## START

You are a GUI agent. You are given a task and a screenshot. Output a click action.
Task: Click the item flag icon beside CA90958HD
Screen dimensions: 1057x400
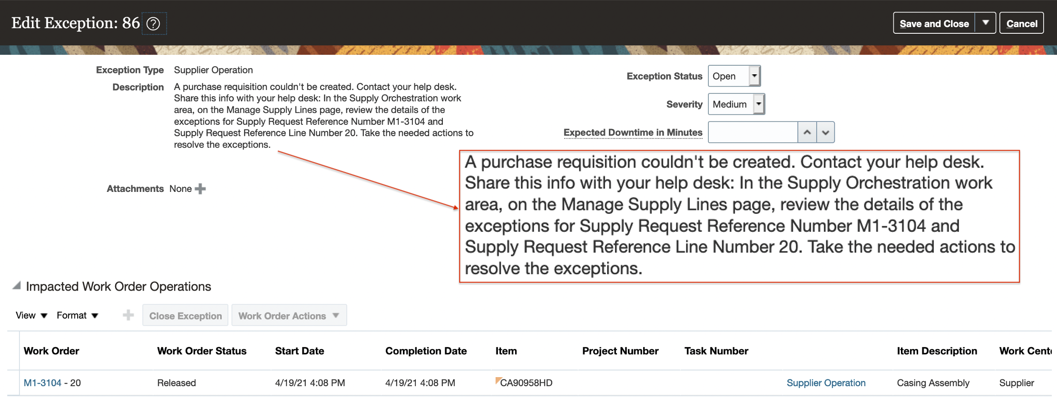tap(498, 380)
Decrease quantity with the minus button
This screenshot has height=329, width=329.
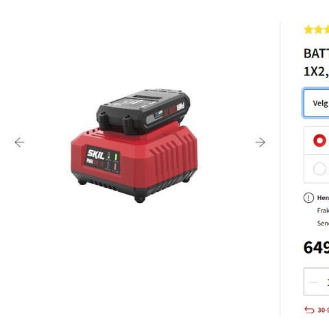pyautogui.click(x=313, y=282)
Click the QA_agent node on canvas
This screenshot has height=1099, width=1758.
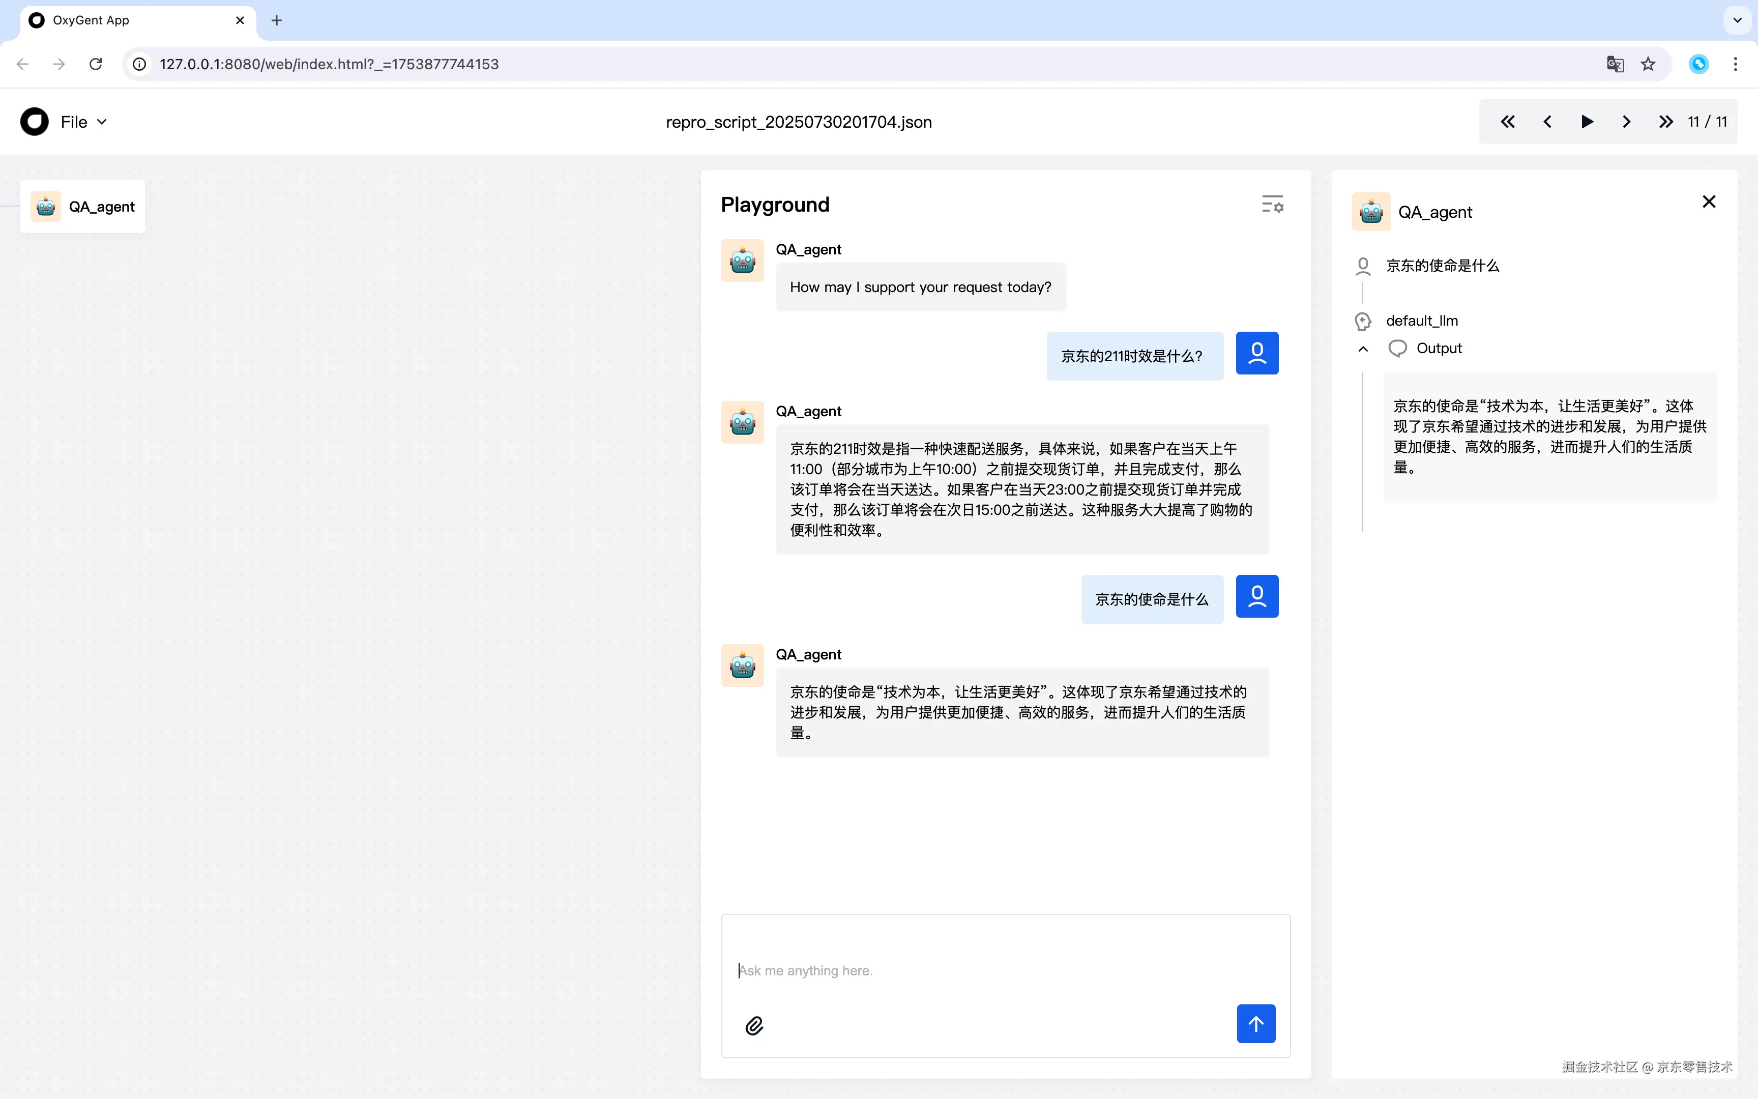[83, 207]
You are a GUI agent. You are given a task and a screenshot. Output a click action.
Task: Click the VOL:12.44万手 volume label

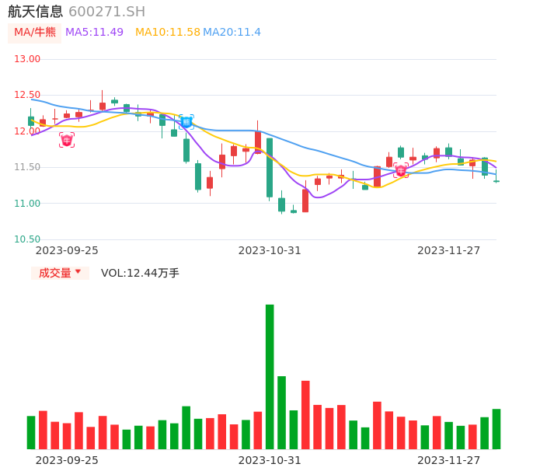[x=140, y=273]
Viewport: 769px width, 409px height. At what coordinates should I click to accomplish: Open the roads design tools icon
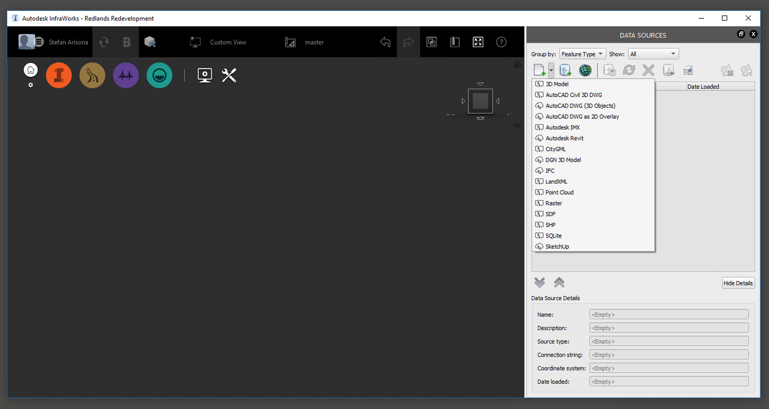coord(92,75)
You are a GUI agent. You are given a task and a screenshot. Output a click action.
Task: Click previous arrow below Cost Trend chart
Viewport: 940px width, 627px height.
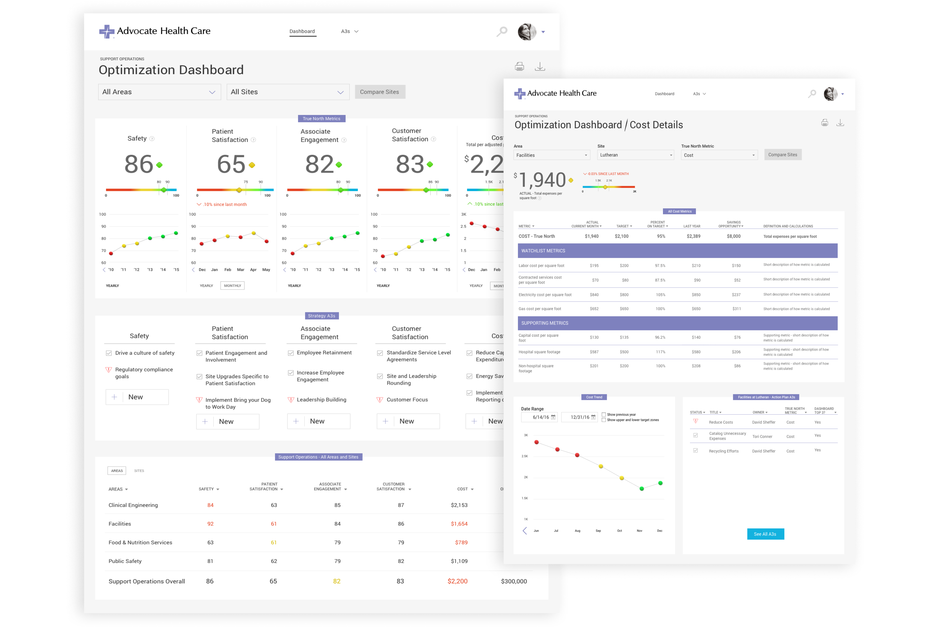[x=524, y=531]
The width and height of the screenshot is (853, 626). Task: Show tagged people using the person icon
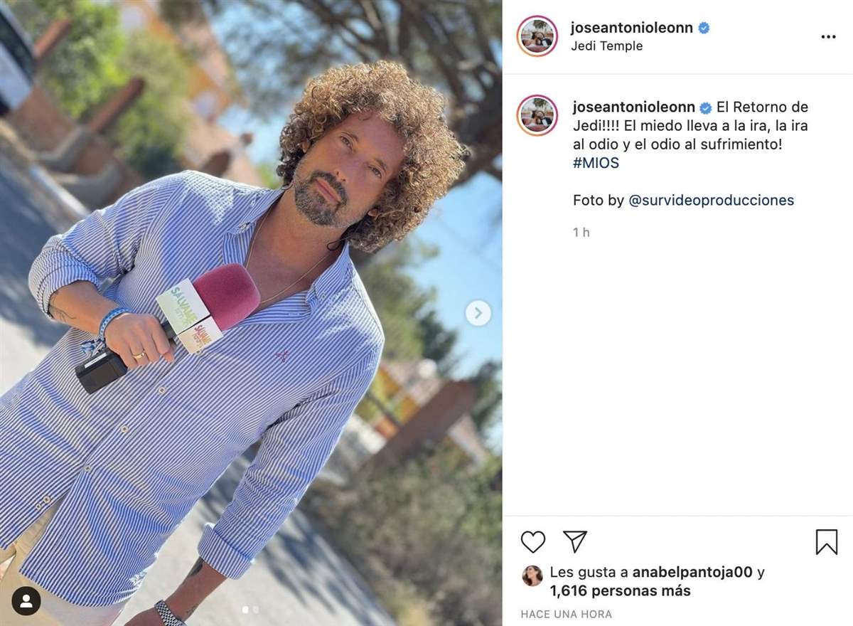click(x=26, y=602)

## END

# WHAT TO PRODUCE
Rewrite the lines above as a JSON list of strings, one string per line and no strings for blank lines. Leave out the pictures.

# OUTPUT OF THE TASK
[
  "You are a GUI agent. You are given a task and a screenshot. Output a click action.",
  "Task: Click the item flag icon beside CA90958HD",
  "Screen dimensions: 1057x400",
  "tap(498, 380)",
  "Decrease quantity with the minus button",
  "This screenshot has height=329, width=329.",
  "pyautogui.click(x=313, y=282)",
  "Click the QA_agent node on canvas",
  "This screenshot has height=1099, width=1758.",
  "[83, 207]",
  "You are a GUI agent. You are given a task and a screenshot. Output a click action.",
  "Task: Click the VOL:12.44万手 volume label",
  "[x=140, y=273]",
  "Viewport: 769px width, 409px height. At what coordinates should I click to accomplish: Open the roads design tools icon",
  "coord(92,75)",
  "You are a GUI agent. You are given a task and a screenshot. Output a click action.",
  "Task: Click previous arrow below Cost Trend chart",
  "Viewport: 940px width, 627px height.",
  "[x=524, y=531]",
  "The width and height of the screenshot is (853, 626). Task: Show tagged people using the person icon",
  "click(x=26, y=602)"
]